• Quoted text
/---
Sorcery or negative magic has differing symbolic links in the two epics being discussed. In the Vatnsdaela case the sorceress accesses negative power by inverting her body and then walking backwards. She is trying to weaken the hero Jokul’s power to take revenge on her son after Jokul becomes angry at him because of an insult. In the Ponnivala tale Tangal’s subtle (unspoken) anger is directed at her own brothers because of their lack of concern for her welfare, also a kind of insult. Her fury is expressed by (projected onto?) her tiny, female, earless dog. We could say that this constitutes a kind of inversion too, as a human actor is here transformed into a non-human one. That little dog, Ponnacci, sends a message to her brothers in the form of a dream-curse that s them while they rest inside their war tent. The two are essentially incapacitated until the younger, Shankar, makes amends for them both, expressing his humility via an apology.



Swords and other long vicious weapons have special magical powers in both these epic stories. In the Vatnsdaela case Jokul uses a sword passed down in his family that has a personality and a name (Aettartangi) all its own. In the Ponnivala story the heroes’ swords do not bear special names but they absorb special powers from their sister’s blessing of them just before each use. Meanwhile, the hunter enemies have a powerful piercing weapon all their own, the spear. Their forest-dwelling sister does not overtly bless these before their use but a magical connection between these warriors’ power and her anger seems to be implied. Speaking more abstractly, piercing is a key motif in the Ponnivala Legend. A piercing marks both the beginning of the story (the piercing of several sacred cows) and its ending which involves the piercing of both the great boar Komban and then, a little later, of the heroes themselves. How important the theme of piercing is to the Vatnsdaela story is not known.


~ Brenda E. F. Beck

Tuesday, October 28, 2014

Women Versus Men - PART 1


The Vatnsdaela Saga and the Legend of Ponnivala both have a prominent woman who becomes mother to a set of male heroes in the next generation. We know very little about Vigdis except that she is a strong and good woman who undergoes (at least one) childbirth alone in a forest under difficult circumstances. Tamarai is a similarly strong and heroic female. In her case there is much more information provided by the story tellers. She undertakes several difficult journeys on her own and she has a keen perception of situations. Her ability to “intuit” what will happen clearly surpasses any parallel ability exhibited by her husband Kunnutaiya. Tamarai’s determination to bear children is exceptional and sends her on a twenty one year quest to speak with Lord Shiva himself. When Tamarai eventually does give birth to triplets (two heroic sons and one daughter) this birthing scene forms a memorable moment that becomes etched on this epic’s broad canvass. As fatherhood is remembered through leadership and social status, so motherhood is honored in both epics through rich scenes describing courage, self-sacrifice and, in particular, the precious moment dedicated to birthing the next generation.
\---
• Given entries
/---
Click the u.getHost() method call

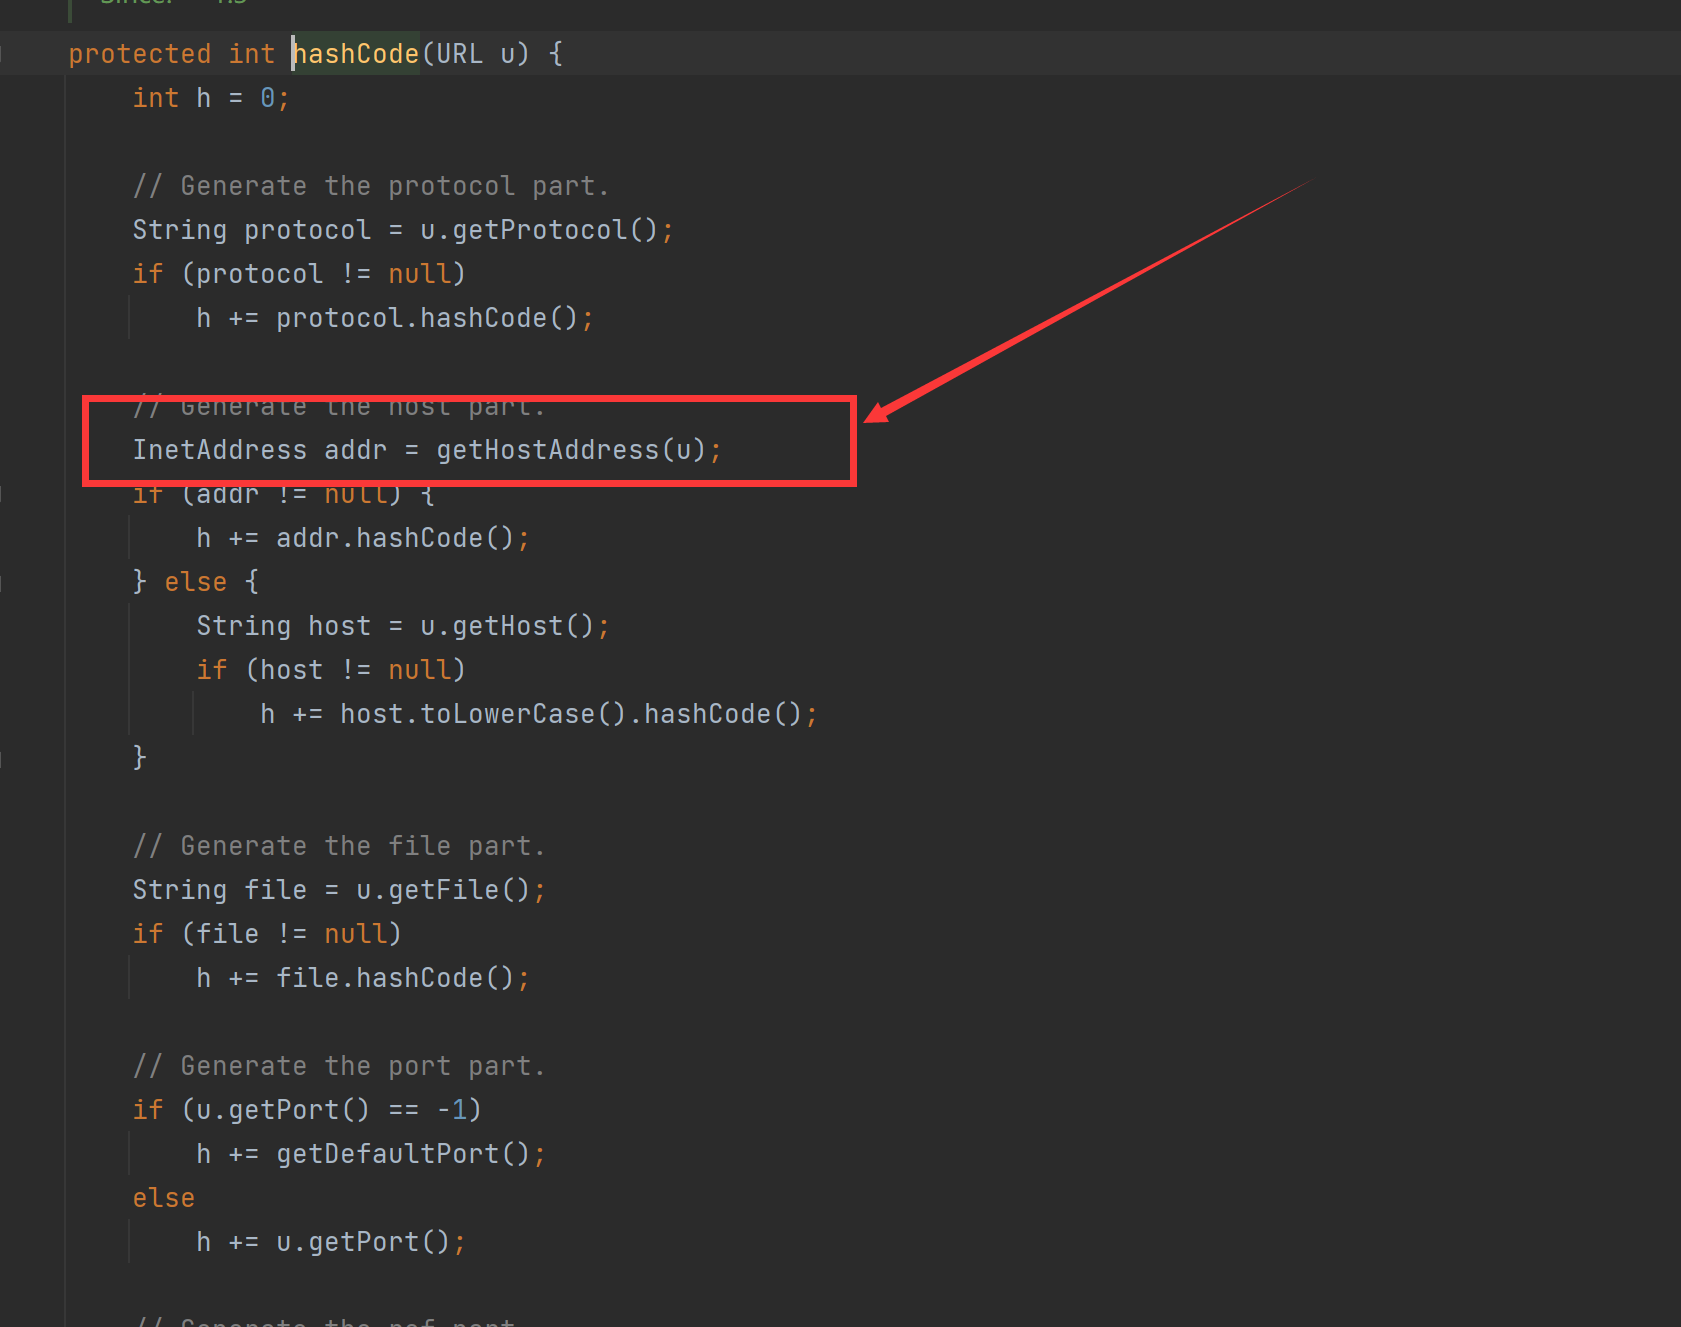point(507,626)
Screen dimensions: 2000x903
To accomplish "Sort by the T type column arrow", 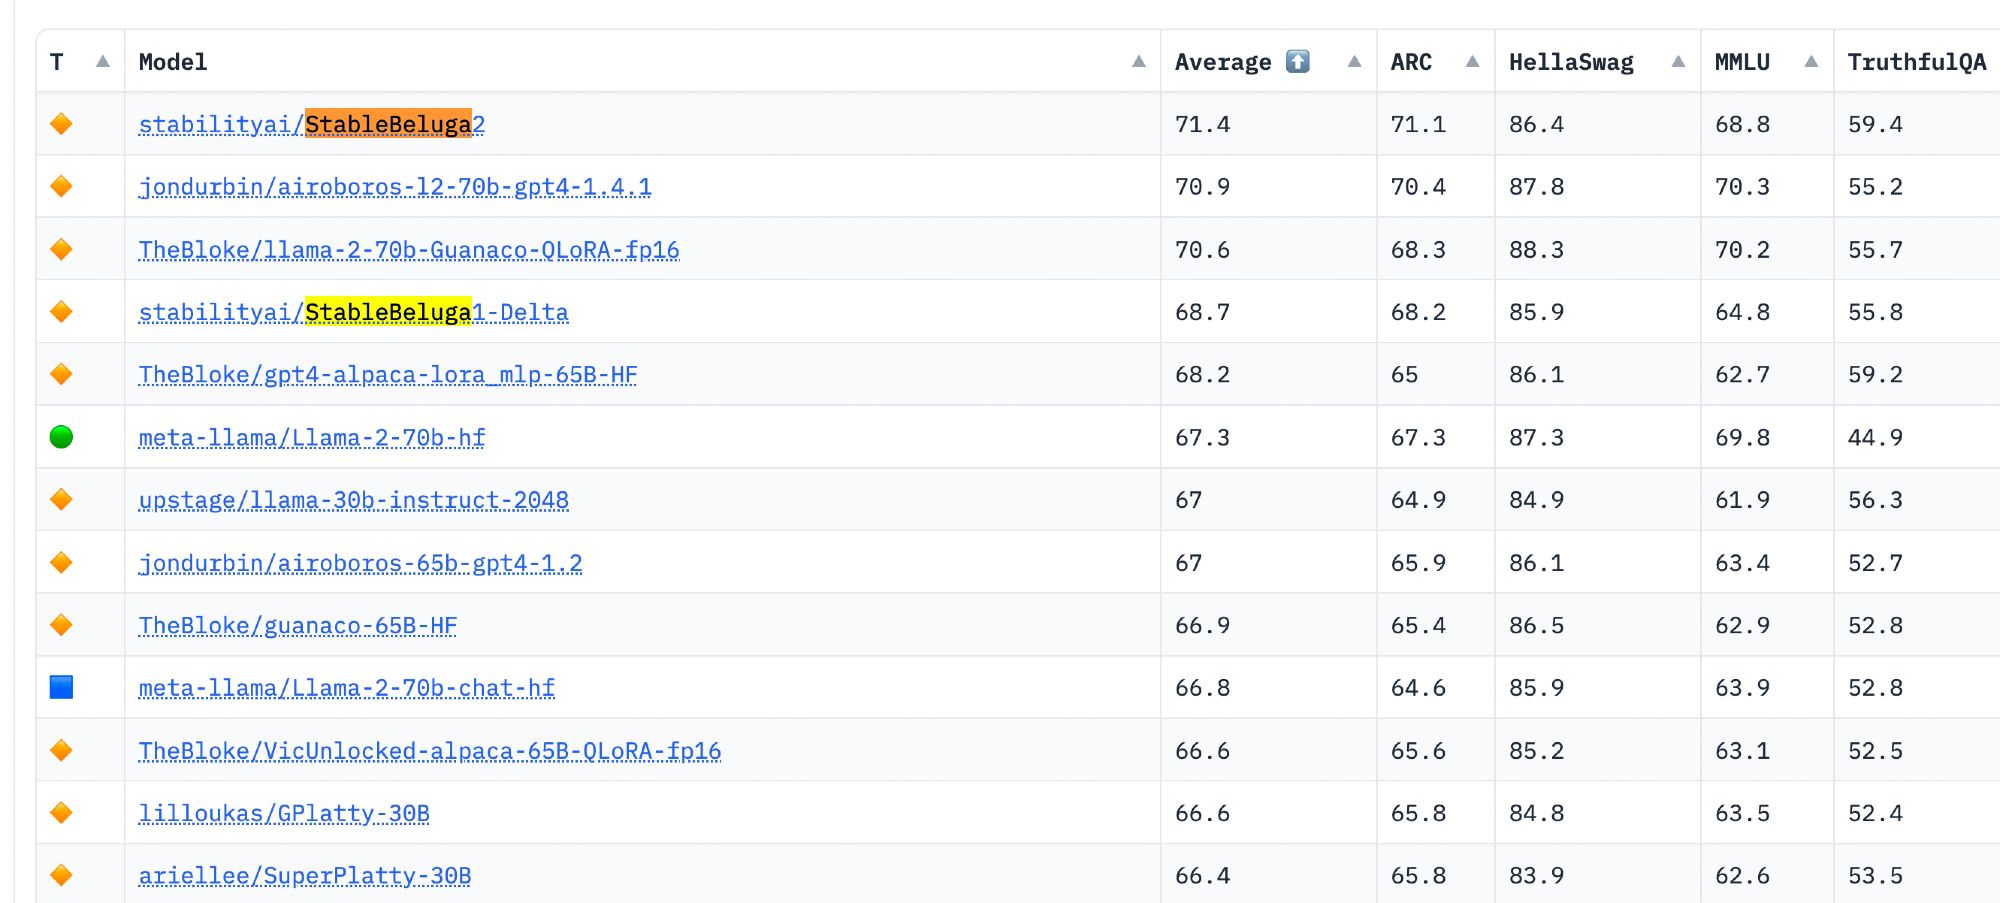I will [102, 62].
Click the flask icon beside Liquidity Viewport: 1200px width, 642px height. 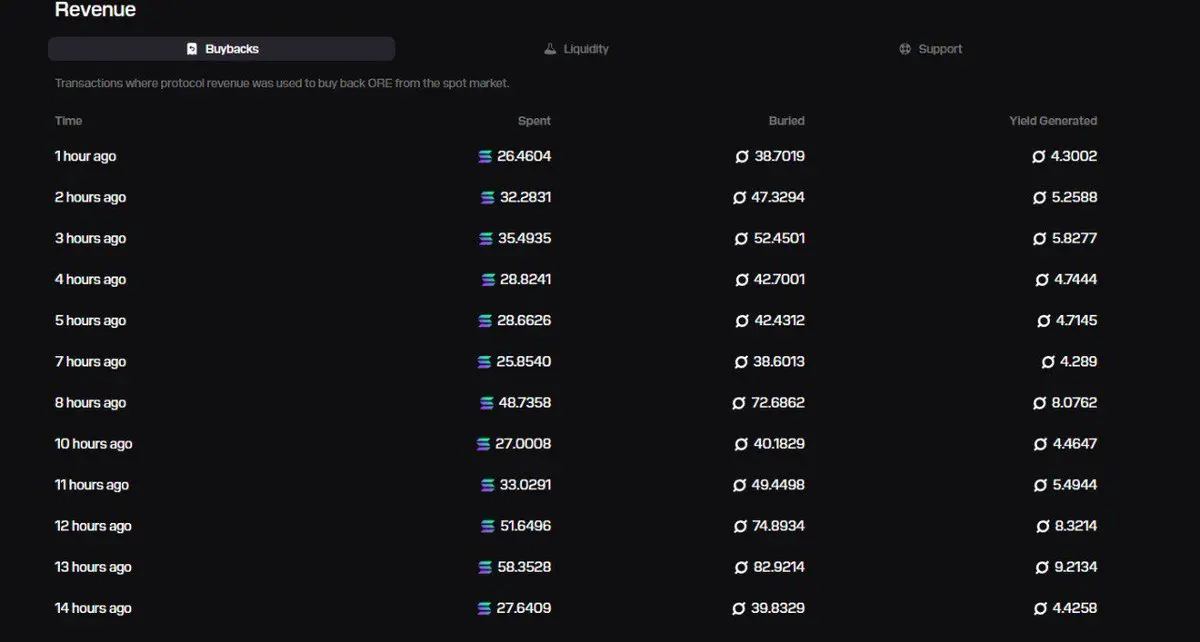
\---
• What is required
Which named figures from the Ponnivala story appear in the posts comparing the two epics? List all of them, including animals and deities.

• Exercise output
- Tangal
- Ponnacci
- Shankar
- Komban
- Tamarai
- Kunnutaiya
- Lord Shiva